Lawyers from Mishcon de Reya, acting pro bono for the Criminal Bar Association (CBA), wrote to the Commissioner in July to invite him to investigate. This followed initial reports indicating that court staff had been asked to report the names of barristers who do not attend court owing to the ongoing barristers’ action.
The MoJ denied that Deputy Prime Minister and Justice Secretary Dominic Raab or the MoJ itself requested the names of any barristers. However, information subsequently disclosed to the CBA and shared with the Commissioner shows that – whether or not he requested actual names be given to him personally – Mr Raab did direct the collection in the first place.
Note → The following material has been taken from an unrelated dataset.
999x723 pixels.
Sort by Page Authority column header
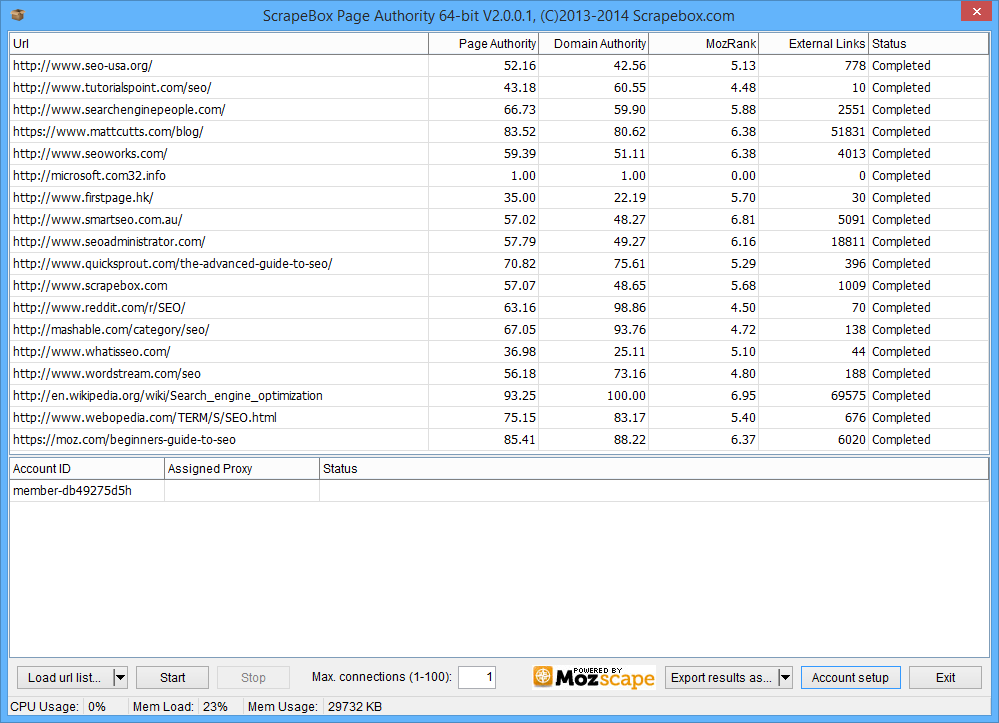pos(484,44)
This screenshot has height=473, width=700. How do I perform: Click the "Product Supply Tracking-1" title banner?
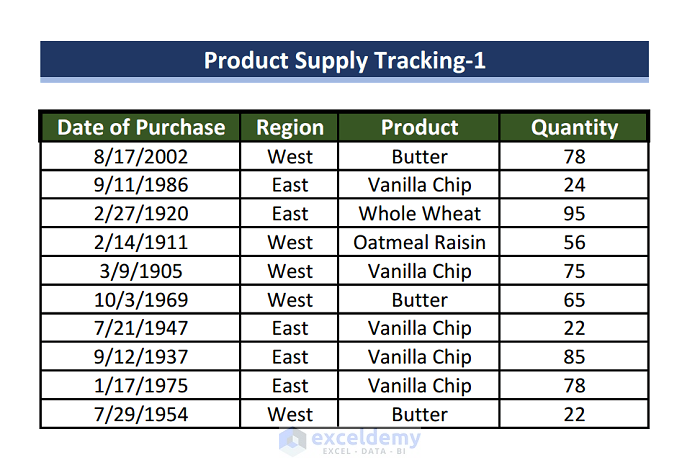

Internal court service emails state that the order to collect the data was "…a direct request from the Deputy Prime Minister with full knowledge of the downsides…". It is understood that despite this direction request, no names were ultimately directly shared with Mr Raab.
Should the complaint be upheld, there is a range of enforcement options open to the Commissioner, which include issuing reprimands or even civil monetary penalties, to a maximum of £17.5 million.
Kirsty Brimelow QC, Chair of the CBA, commented: “It would have been a better discharge of ministerial duties for the Deputy Prime Minister and Justice Secretary to meet with the CBA and resolve the ongoing barrister action. We are seeking to prevent the complete collapse of the criminal justice system – the door remains open.”